The Asian Development Bank (ADB) has greenlit a $41 million package in contingent disaster financing aimed at assisting the Cook Islands, Marshall Islands, the Federated States of Micronesia (FSM), Tuvalu, and Vanuatu in responding to disasters triggered by natural hazards and health emergencies.
This support is part of the fifth phase of the Pacific Disaster Resilience Program, designed to enhance the resilience of Pacific island nations to natural disasters and health crises. The funding allocation includes a $20 million loan (in New Zealand dollar equivalent) for the Cook Islands, alongside grants of $6 million each for the Marshall Islands and FSM, $4 million for Tuvalu, and $5 million for Vanuatu. These resources build on previous phases of the program and reflect the countries' progress in bolstering disaster risk management capabilities.

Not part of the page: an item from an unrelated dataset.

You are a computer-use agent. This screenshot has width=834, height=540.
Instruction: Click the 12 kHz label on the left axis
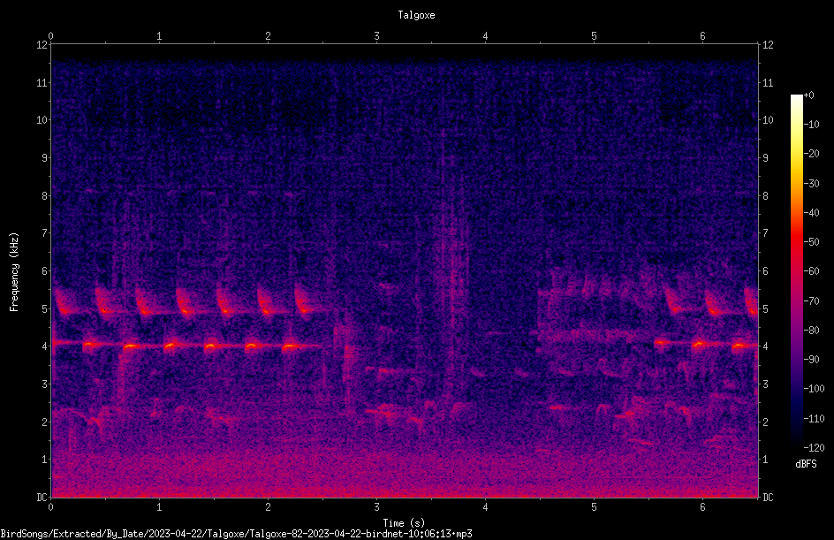pos(42,45)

Leah Gutierrez, ADB Director General for the Pacific, emphasized the program's role in providing swift and flexible budget support to expedite recovery efforts in the event of disasters. The initiative aims to bridge financing gaps in the Pacific region while promoting policy reforms aligned with budgetary planning for both recurrent and emerging disasters and health emergencies.
The project is financed through a $20 million concessional loan from ADB's ordinary capital resources and a $21 million grant from the Asian Development Fund (ADF). The ADF grants support ADB’s efforts in its poorest and most vulnerable member countries, facilitating critical investments in disaster resilience and response capabilities.